Henri Rousseau The Snake Charmer

Henri Rousseau The Snake Charmer – The Dream (French: Le Rêve; sometimes known as Le Songe or Rêve exotique) is a large 1910 oil on canvas painting by Henri Rousseau, one of more than 25 forest-themed paintings by Rousseau. His last completed work was first exhibited at the Salon des Indépdants between March 18 and May 1, 1910, a few months before his death on September 2, 1910. Rousseau’s earlier works were negatively received, but the poet and critic Guillaume Apollinaire noted . his debut: “The picture radiates beauty, that’s for sure. I’m sure no one will laugh this year.”
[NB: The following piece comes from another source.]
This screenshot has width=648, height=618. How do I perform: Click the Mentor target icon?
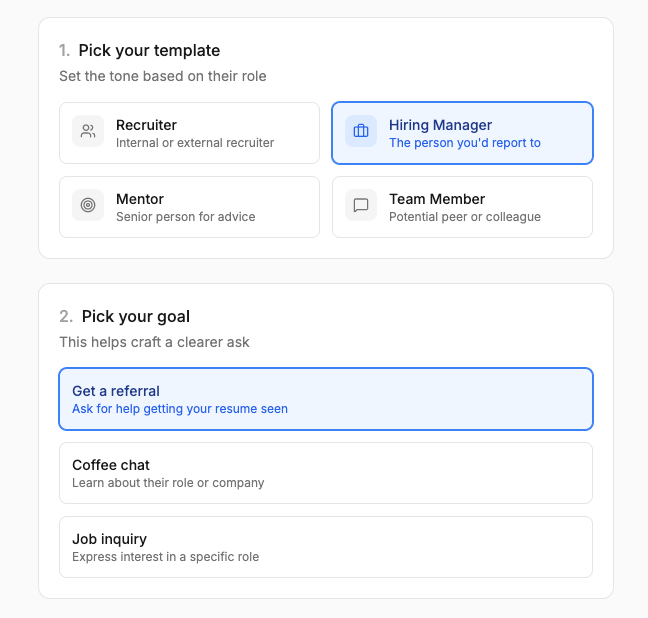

Dream is the largest of the forest paintings, measuring 6′ 8½” × 9′ 9½” (204.5 × 298.5 cm). It features an almost surreal portrait of Rousseau’s young Polish mistress, Jadwiga (Jadwiga), lying naked on a sofa to the left of the painting, overlooking a landscape of lush forest foliage, including lotus flowers, and animals, including birds and monkeys , elephant, lion and lion and snake. The stylized forms of jungle plants are based on Rousseau’s observations in the Paris Museum of Natural History and his Jardin des Plantes. The left hand of the naked man is extended to the lions and the black snake, which looks at the flute-playing spectator, barely visible in the darkness of the forest under the dim light of the full moon. A pink-bellied snake slithers through the grass, its curved shape mirroring the curves of a woman’s hips and legs.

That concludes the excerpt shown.